Dreams run the gamut from having freshly shaved legs the night you meet Mr. Right, to acheiving fame and fortune. You can set your expectations low or you can set them high. All to often, when your chosen path is a creative conquest, you are met with naysayers who tell you your dream, whether it is to be a singer or a writer or an actor or a circus star, is unattainable. The odds are against you. It takes a fair amount of chutzpah to tell them they are wrong, until of course you are standing there with the Oscar, Grammy or Big Top before you.

If you pay attention to the source, you will find that the most negative people are those who do not create anything themselves and never go out on a limb. Overnight success is a myth, an many of us have to live with our dreams while making a living without them. You work for the day you can drop the hyphenate waiter-actor, secretary-novelist, or CPA-Clown, and even then people will still ask you when your going to get a "real" job. For us IRA is a great guy who wrote Porgy and Bess and health insurance is high doses of Vitamin C.

One of my favorite dreamers, Nancy Atlas, has just released her third CD- MATADOR, and played to a sell out crowd at the Stephen Talkhouse which included Corporate raiders, Bikers, and the Mothers of Montauk. My first encounter with Nancy was when she was waitressing at the Corner Bar and I was paying for Budweiser with dimes. Ever since I first saw her play with her rockin band, I wanted to be her back up singer. Of course I cannot sing and efforts to teach me the tambourine (is it on the one and the three or the two and the four) proved unsuccessful so I must admire her from afar.

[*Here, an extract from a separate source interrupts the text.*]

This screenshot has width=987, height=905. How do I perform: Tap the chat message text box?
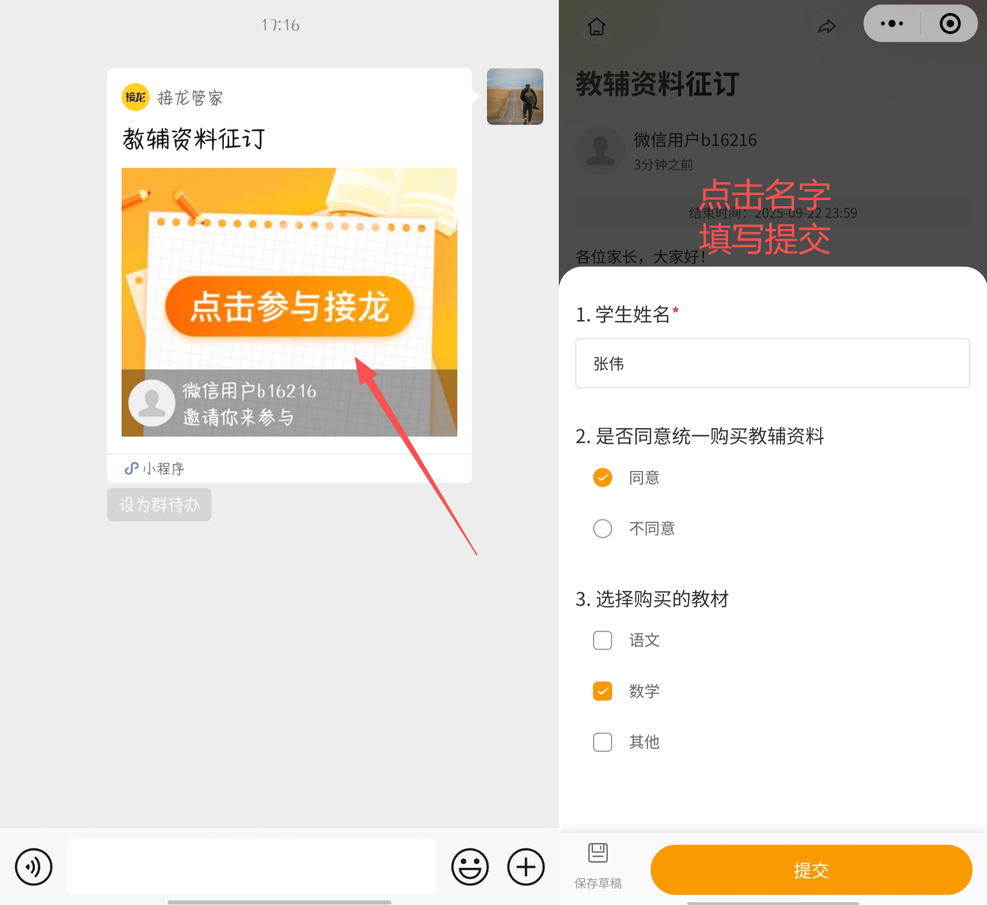[x=251, y=866]
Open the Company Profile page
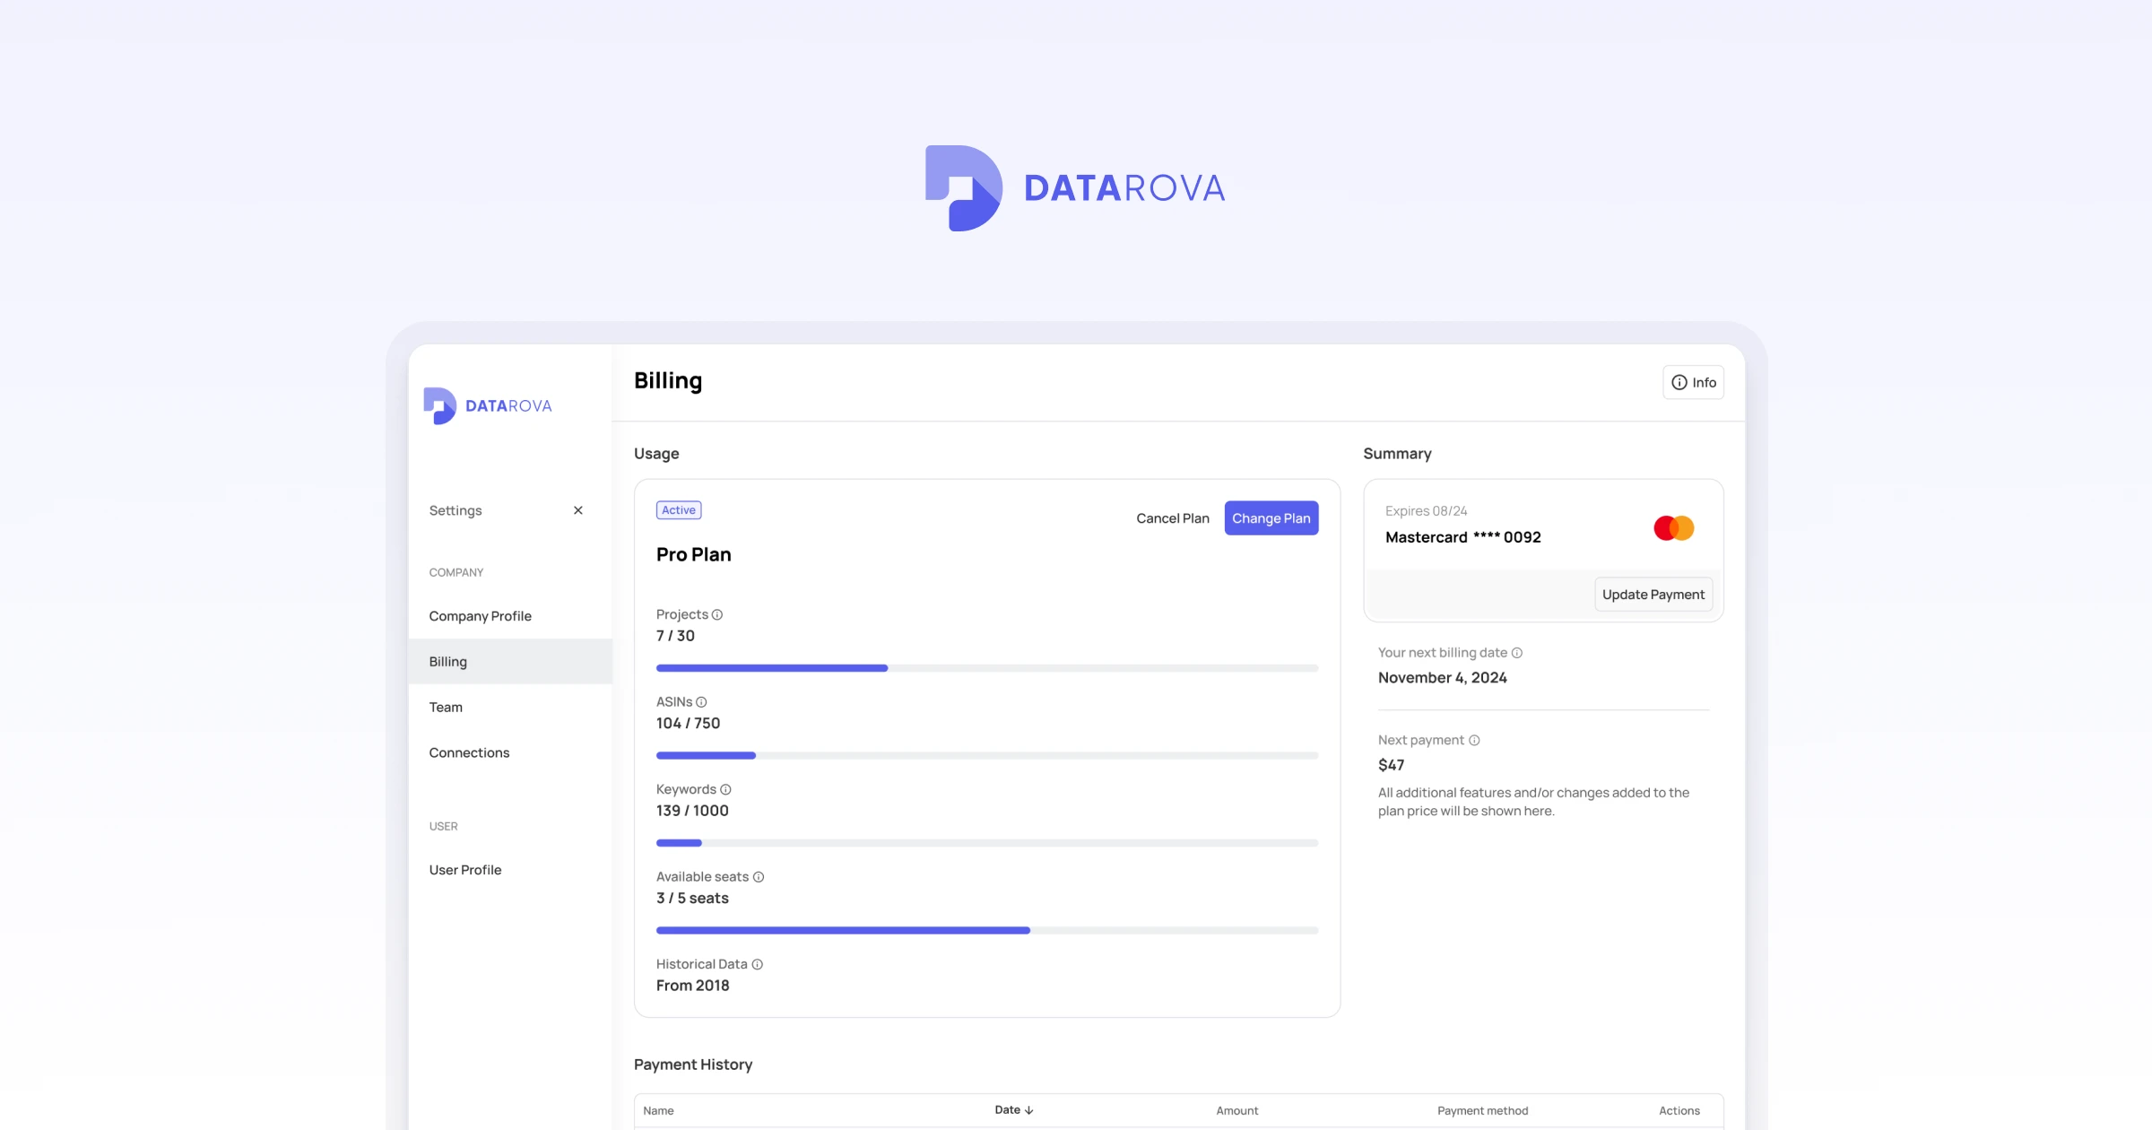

Nancy was always destined for success in my mind because she worked wonders with duct tape on her cowboy boots, looked damn good in a flag, and wrote lyrics that were so true they stung. Taking a break from a busy summer to hear her acoustic set at sunset at Hampton Point was a little bit of heaven. I feel the same satisfaction when someone emails me that they enjoyed something I wrote and it made them laugh or cry or snort milk out of their nose.

Even those of us who are living our dream are still working out the business portion, as getting paid what you're worth is difficult. People don't think that someone who fixes their plumbing or prepares their taxes is "just lucky to be doing it." Perhaps art is non-essential, but a world without it would be bleak indeed. Even if your last name isn't Medici, make the effort to support someone who has a dream and those establishments that sponser them. The time spent at the concert, gallery opening, reading or extra five minutess in the shower to guarantee smooth legs will be well worth it.